Kementerian ESDM mengklaim impor migas untuk periode Januari-Mei 2019 sudah turun.

oleh Maulandy Rizky Bayu Kencana diperbarui 13 Jul 2019, 10:02 WIB
Diterbitkan 13 Jul 2019, 10:02 WIB
Kilang minyak
Di tengah kebutuhan energi nasional yang terus meningkat, menemukan minyak dan gas bumi (migas) menjadi semakin sulit

 

Liputan6.com, Jakarta Kementerian ESDM mengklaim kegiatan impor minyak dan gas (migas) pada Januari-Mei 2019 lebih baik jika dibandingkan periode yang sama tahun lalu.

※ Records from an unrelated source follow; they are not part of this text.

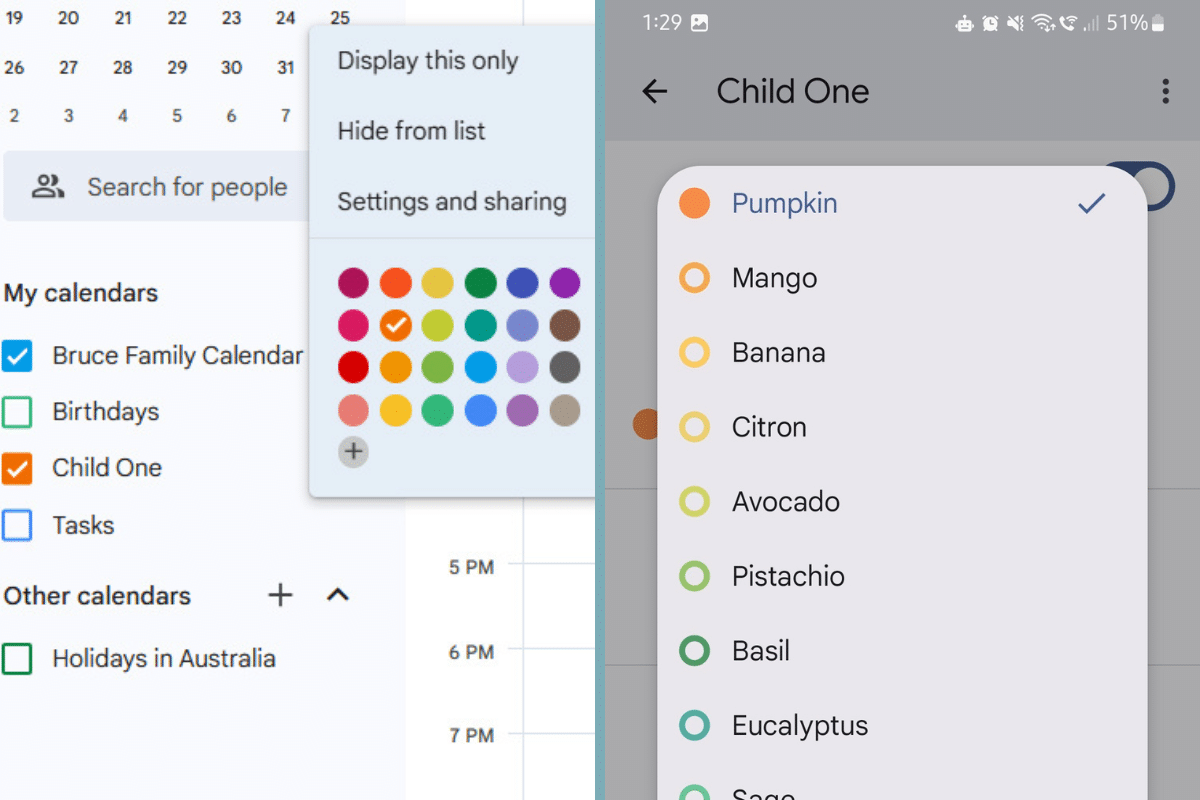Select a purple swatch from the color grid
Image resolution: width=1200 pixels, height=800 pixels.
tap(565, 282)
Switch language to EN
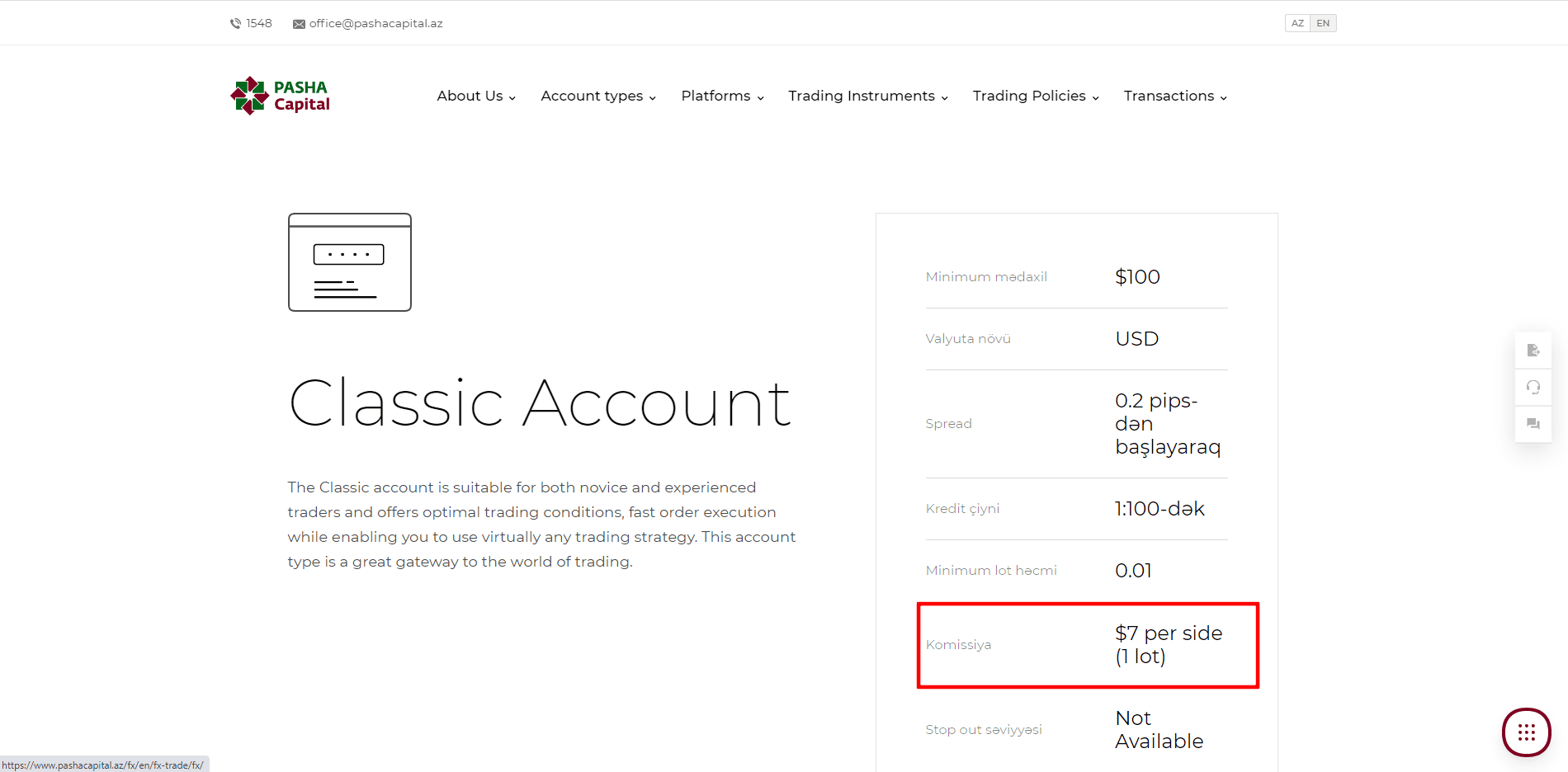Image resolution: width=1568 pixels, height=772 pixels. pyautogui.click(x=1323, y=23)
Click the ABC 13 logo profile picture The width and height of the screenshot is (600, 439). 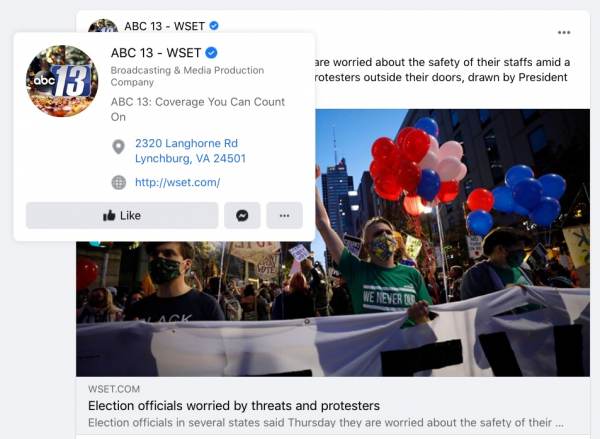[x=62, y=81]
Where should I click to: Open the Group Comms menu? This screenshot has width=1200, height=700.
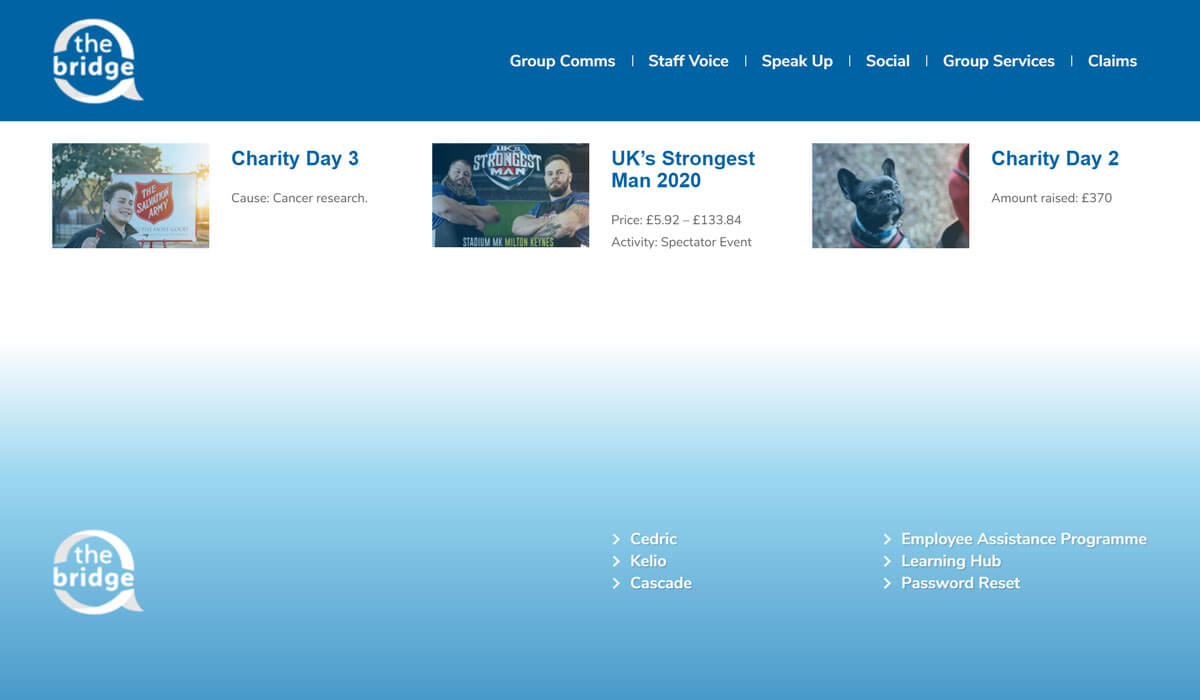tap(562, 61)
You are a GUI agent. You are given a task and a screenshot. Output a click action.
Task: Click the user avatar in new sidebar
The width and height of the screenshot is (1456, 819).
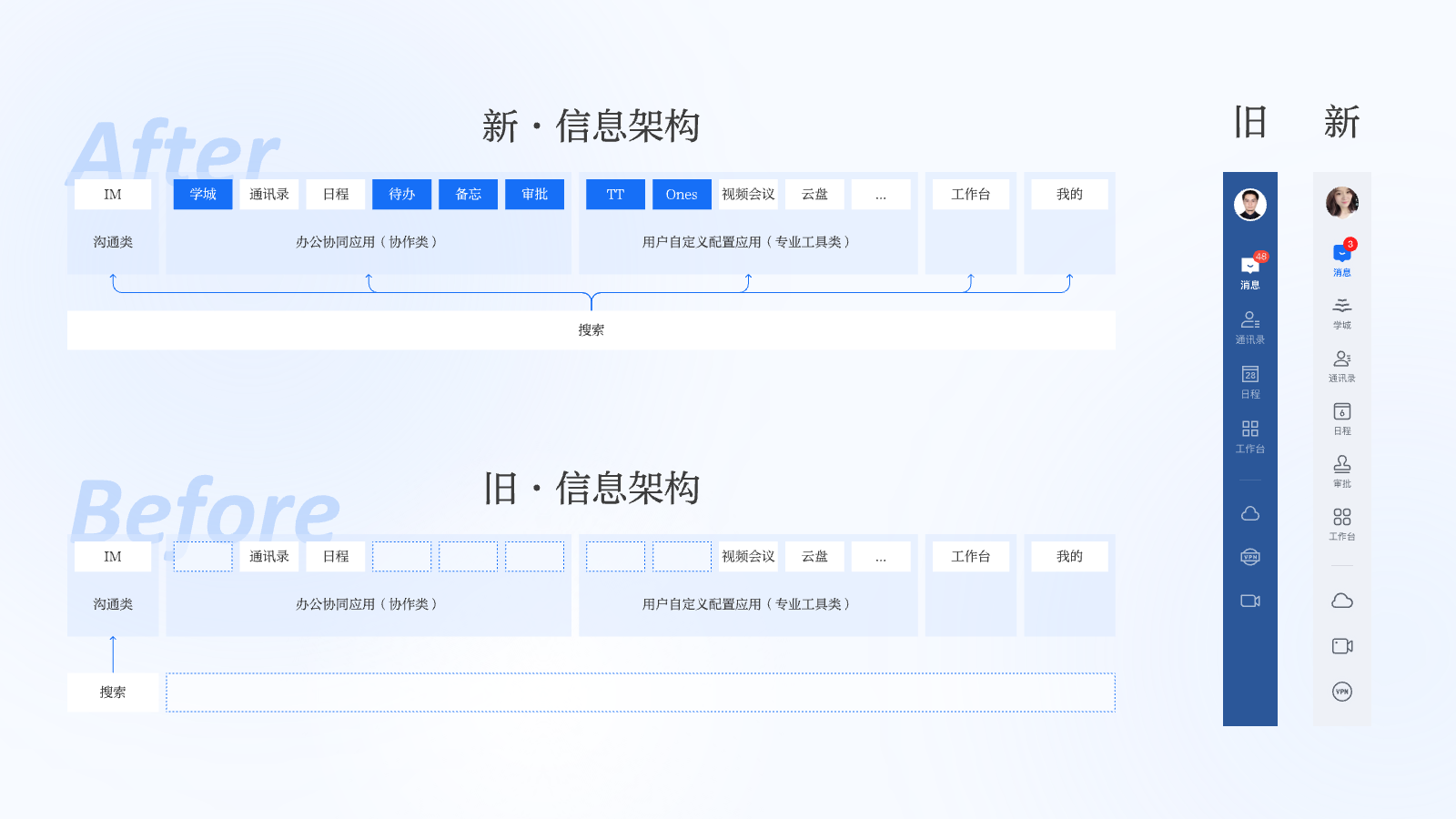click(1342, 202)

Wakil Menteri (Wamen) ESDM Arcandra Tahar menyebutkan, nominal defisit pada Januari-Mei 2019 masih lebih kecil dibanding periode yang sama tahun sebelumnya, yakni sebesar USD 2,86 miliar.

"Semester ini, sektor non migas itu defisitnya berkurang dari USD 2,86 miliar menjadi USD 2,14 miliar. Berarti semester I 2019 lebih baik daripada 2018," ujar dia di Gedung Kementerian ESDM," seperti dikutip Sabtu (13/7/2019).

Arcandra melanjutkan, pemerintah juga telah melakukan berbagai upaya untuk menekan defisit neraca migas. Salah satunya lewat pengembangan dan penggunaan Biodiesel 20 persen (B20) yang diklaim dapat mengurangi impor solar.

"Faktor yang mempengaruhi adalah B20, karena B20 tahun ini full steam, PSO (Public Service Obligation) dan non PSO. Itu penyumbang utama bahwa impor kita berkurang," seru dia.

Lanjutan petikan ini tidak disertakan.